Koechlin hat viele musiktheoretische Schriften verfaßt. Doch wer etwas von Musik versteht, kann noch lange keine komponieren. Er hatte außerdem eine Schwäche für Filmstars und für Kiplings Dschungelbuch - aber Schwächen kann sich ein echtes Ur eigentlich nicht leisten. Der Ur übrigens, das Urvieh mit den Hörnern, auf den noch die alten Germanen in den Wäldern Jagd machten, ist seit Jahrhunderten ausgestorben. Erst Klopstock hat ihn literarisch wiederentdeckt - und etwa zur gleichen Zeit hat sich auch das Praefix Ur im deutschen Sprachraum enorm vermehrt. Das hängt, so heißt es bei Grimm, „mit dem Umschwung des geistigen Lebens zusammen, das über die platte Erfahrung der Aufklärungsbildung hinaus zu den ursprünglichen Quellen des Lebens zu gelangen sucht“. Mit den Quellen des Lebens haben die UAs heute jedenfalls nichts mehr zu tun - viel eher schon mit platten Erfahrungen. Und die sind gut fürs Geschäft.

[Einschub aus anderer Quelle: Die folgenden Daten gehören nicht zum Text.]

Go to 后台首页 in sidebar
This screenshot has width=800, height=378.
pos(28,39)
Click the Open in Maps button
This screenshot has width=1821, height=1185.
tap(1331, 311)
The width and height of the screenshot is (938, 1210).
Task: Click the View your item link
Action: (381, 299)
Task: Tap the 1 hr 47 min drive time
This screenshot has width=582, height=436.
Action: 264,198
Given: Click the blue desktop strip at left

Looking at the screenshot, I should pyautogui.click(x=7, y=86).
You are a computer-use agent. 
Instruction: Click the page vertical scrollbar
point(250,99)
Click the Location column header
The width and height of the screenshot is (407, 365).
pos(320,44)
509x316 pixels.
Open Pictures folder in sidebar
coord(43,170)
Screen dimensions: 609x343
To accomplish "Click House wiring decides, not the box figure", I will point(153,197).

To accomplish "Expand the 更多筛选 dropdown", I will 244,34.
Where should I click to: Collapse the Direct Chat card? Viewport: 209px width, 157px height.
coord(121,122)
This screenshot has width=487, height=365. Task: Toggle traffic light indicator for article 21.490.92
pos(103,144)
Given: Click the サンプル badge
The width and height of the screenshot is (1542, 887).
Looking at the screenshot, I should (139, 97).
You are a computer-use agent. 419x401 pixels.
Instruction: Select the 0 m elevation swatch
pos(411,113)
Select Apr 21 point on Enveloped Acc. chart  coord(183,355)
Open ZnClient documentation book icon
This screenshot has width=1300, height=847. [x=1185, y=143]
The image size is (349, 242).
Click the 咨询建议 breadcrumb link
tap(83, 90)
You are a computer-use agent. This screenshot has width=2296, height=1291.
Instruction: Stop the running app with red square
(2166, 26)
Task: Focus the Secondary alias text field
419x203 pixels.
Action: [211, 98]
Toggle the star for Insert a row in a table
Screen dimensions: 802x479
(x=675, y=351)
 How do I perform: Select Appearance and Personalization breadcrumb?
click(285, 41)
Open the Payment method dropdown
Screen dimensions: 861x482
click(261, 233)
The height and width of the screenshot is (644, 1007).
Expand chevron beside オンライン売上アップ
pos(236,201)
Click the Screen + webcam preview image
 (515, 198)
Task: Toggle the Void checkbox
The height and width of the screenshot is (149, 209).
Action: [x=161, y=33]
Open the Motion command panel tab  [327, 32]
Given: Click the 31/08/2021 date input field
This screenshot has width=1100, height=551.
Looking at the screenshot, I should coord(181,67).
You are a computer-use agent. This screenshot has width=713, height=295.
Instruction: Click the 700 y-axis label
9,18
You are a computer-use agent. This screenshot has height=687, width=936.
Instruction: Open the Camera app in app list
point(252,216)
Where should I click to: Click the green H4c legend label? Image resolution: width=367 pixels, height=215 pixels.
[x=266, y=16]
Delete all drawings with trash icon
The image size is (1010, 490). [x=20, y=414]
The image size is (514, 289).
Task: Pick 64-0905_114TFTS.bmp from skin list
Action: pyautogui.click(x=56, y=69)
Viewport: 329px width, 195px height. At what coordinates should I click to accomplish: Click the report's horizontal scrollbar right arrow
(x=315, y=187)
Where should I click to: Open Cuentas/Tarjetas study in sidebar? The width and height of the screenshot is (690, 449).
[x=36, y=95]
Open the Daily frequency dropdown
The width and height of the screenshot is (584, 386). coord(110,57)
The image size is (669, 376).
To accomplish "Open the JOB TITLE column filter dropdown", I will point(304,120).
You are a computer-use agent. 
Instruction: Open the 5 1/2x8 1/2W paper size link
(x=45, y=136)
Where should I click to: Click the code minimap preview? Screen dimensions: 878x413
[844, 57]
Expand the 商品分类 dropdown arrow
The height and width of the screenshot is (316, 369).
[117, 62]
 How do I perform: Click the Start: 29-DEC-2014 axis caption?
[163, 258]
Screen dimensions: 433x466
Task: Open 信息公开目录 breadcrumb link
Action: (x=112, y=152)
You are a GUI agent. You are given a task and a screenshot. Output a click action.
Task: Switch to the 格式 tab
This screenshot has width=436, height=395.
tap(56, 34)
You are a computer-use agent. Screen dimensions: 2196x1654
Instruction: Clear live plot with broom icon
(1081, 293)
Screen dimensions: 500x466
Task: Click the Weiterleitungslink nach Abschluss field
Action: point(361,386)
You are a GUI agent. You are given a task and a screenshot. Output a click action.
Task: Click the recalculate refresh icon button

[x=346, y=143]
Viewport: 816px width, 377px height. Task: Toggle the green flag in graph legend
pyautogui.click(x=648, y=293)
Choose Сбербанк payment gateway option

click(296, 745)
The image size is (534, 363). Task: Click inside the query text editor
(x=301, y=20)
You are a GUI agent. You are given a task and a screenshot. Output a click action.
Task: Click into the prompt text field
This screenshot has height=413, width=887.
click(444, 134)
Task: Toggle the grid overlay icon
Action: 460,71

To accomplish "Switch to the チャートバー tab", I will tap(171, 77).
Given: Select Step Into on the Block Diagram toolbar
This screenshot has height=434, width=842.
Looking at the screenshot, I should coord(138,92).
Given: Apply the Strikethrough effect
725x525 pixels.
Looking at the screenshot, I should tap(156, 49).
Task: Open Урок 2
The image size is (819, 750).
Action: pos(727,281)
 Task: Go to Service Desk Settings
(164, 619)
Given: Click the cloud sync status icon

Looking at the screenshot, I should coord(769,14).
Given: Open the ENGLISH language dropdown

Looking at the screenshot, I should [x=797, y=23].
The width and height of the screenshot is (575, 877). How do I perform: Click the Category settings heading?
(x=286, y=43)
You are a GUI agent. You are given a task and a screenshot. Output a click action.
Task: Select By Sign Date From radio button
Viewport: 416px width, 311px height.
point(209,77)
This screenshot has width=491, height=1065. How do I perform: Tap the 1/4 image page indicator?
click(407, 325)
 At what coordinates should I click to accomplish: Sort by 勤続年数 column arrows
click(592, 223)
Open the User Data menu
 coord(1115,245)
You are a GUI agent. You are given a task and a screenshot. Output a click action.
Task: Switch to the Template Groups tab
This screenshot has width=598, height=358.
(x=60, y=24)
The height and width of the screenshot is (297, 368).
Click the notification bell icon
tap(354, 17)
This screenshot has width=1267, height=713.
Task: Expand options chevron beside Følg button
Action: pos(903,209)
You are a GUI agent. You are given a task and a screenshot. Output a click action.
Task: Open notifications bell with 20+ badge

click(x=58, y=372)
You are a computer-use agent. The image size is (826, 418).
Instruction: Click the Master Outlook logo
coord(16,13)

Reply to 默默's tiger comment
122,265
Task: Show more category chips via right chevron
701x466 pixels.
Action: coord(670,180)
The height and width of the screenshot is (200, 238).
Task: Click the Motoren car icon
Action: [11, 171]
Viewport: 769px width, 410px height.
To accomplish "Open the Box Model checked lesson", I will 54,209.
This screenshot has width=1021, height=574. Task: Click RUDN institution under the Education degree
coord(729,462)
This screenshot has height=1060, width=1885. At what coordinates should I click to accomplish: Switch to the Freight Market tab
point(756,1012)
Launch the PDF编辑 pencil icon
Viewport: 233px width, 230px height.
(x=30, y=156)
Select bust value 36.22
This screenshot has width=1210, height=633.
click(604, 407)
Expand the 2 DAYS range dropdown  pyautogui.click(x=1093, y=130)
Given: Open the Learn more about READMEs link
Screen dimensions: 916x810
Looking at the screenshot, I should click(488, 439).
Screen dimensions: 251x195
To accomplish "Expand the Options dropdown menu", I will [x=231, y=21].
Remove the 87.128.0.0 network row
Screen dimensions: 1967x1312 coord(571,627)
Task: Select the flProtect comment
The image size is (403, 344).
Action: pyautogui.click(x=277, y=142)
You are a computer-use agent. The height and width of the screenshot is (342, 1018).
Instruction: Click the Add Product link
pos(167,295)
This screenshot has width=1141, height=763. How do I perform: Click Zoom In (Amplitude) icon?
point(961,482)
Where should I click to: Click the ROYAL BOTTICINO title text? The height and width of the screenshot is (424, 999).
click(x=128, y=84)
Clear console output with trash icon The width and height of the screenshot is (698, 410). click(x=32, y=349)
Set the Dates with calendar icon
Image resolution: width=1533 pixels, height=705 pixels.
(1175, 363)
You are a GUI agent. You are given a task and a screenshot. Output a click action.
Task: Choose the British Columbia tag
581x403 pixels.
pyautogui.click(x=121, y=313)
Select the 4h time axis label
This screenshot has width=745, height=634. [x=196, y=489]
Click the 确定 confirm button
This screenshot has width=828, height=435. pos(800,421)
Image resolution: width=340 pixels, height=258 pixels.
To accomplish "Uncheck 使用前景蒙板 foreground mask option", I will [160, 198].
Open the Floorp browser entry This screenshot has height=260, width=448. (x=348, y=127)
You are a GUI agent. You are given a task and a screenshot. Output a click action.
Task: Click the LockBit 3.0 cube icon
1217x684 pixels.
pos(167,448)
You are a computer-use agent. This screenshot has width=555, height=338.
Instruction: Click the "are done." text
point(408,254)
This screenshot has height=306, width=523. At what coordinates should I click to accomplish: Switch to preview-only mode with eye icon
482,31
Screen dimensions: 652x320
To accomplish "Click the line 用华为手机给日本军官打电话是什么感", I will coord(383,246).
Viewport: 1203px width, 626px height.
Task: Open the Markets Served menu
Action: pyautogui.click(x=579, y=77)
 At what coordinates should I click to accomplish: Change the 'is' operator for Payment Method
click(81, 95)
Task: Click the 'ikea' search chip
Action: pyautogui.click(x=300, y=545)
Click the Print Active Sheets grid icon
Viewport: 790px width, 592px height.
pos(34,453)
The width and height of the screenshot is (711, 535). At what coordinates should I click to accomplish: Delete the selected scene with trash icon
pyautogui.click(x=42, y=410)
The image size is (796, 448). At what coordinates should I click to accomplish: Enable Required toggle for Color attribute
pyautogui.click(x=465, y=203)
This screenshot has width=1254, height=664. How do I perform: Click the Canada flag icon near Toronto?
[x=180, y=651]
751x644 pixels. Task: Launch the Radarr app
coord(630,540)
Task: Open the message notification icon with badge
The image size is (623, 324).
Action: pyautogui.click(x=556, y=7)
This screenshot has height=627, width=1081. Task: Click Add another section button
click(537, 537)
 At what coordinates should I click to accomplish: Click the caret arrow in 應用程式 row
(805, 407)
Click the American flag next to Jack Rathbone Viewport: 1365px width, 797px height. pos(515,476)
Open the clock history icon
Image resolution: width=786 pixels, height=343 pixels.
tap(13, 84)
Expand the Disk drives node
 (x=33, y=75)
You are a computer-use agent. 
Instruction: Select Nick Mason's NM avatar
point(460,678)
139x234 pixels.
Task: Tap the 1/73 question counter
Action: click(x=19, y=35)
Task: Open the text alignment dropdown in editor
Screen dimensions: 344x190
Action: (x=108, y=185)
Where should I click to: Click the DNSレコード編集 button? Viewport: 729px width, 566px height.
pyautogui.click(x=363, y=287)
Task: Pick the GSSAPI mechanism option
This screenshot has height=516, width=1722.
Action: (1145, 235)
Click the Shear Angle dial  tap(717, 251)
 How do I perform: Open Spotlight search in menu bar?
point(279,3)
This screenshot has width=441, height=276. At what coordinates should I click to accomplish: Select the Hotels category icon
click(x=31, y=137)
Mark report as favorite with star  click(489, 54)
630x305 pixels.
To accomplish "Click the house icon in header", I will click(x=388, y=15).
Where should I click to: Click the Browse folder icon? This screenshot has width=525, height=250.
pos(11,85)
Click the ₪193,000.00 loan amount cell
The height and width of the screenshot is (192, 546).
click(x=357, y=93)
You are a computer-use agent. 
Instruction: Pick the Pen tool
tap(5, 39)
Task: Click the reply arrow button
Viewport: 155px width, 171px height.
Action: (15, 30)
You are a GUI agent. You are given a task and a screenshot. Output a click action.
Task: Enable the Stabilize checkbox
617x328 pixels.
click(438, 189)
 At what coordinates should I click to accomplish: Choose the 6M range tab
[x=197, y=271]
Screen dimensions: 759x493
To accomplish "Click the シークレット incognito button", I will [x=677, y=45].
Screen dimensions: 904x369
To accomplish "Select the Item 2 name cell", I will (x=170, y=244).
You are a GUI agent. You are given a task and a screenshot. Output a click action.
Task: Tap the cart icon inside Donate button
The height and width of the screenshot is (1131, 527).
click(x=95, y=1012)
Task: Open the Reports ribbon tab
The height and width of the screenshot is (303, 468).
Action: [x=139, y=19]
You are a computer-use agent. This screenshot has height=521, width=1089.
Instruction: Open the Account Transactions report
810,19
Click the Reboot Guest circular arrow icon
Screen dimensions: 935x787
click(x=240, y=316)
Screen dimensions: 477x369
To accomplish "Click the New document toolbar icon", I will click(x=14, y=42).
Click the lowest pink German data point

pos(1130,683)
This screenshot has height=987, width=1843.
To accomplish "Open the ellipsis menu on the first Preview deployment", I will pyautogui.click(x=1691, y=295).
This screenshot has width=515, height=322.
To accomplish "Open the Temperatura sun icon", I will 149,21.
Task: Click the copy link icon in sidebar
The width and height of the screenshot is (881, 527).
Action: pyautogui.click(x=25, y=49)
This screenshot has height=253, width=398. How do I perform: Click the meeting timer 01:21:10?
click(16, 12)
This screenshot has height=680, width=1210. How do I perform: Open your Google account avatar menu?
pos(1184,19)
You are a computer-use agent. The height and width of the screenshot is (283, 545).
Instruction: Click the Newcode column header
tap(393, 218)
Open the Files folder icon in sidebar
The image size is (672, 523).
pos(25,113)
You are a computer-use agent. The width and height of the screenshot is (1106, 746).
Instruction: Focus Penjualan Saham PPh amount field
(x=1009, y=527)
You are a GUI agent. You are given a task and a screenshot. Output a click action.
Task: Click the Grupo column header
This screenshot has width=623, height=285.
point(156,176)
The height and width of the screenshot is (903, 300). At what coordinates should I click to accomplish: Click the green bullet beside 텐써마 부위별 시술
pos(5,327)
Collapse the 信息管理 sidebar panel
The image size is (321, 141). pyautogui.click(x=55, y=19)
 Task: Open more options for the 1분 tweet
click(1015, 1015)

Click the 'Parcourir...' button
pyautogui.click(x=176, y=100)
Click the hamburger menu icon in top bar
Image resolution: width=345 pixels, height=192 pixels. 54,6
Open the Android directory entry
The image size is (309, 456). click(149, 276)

Jenseits der großen Konzertsäle und Festivals schießen die musikalischen Selbsthilfegruppen aus dem Boden, die solchem Übel entgegensteuern wollen. In Berlin gibt es bald ein Dutzend davon: Interpreten, die an neuer Musik aufführen, was sie selbst mögen. Komponisten, die ihre Musik selbst vorführen. Kleine Konzertreihen, die sich dem Experiment verschrieben haben. Sie sind untereinander verschwistert und verschwägert, ganz wie die Großen, sie werden mehr oder weniger subventioniert, freilich nie so wie die Großen - und natürlich streiten auch sie sich ums Geschäft. Aber sie haben das bessere Programm, und sie machen - ganz ohne Urtamtam - viel öfter unerhörte Musik. Das Ensemble „work in progress“ zum Beispiel brachte Ende September in der Akademie der Künste sieben Gelegenheitswerke von Bernd Alois Zimmermann zu Gehör - kleine Kostbarkeiten eines Komponisten, der zwar dank seiner einzigen Oper einen großen Ruf hat, von dem man aber landläufig nur diese kennt und sonst nichts. Die Gruppe Inselmusik kündigt für den November Stücke von Scelsi, Hölszky, Spahlinger und Lachenmann an, die Cellistin Uitti spielt ein Stück von sich selbst, Robyn Schulkowsky spielt Schlagzeug, und außerdem gibt es noch die verrücktesten Sachen für Frauenvokalensemble.

Fünf Treppen hoch in einer Fabriketage in Kreuzberg heißt das Abonnementskonzert jeden Dienstag abend Unerhörte Musik. Der September - Festwochenzeit - war dabei noch ein vergleichsweise klassischer Monat: zwei Klavierabende, einmal witzig und einmal trocken. Eine endlose autistische Violin-Performance. Und dann: Das umwerfende Ensemble improvisierender Berliner Komponisten (BICE). Warum diese jungen Leute ihren Namen unbedingt amerikanisieren müssen, ist nicht bekannt - daß sie voll Wollust alles zum Klingen bringen - die Noten und das, was sie daraus machen, ihre Instrumente, den Raum und das Bauchfell der Leute, die zuhören - das ist verbürgt.

Und das Schönste daran ist: Es handelt sich durchweg nach strenger Definition um UAs. Nur werden sie nicht so deklariert. Und überhaupt kommt Musik, wenn sie wirklich unerhört ist, vollkommen ohne das germanische Praefix aus.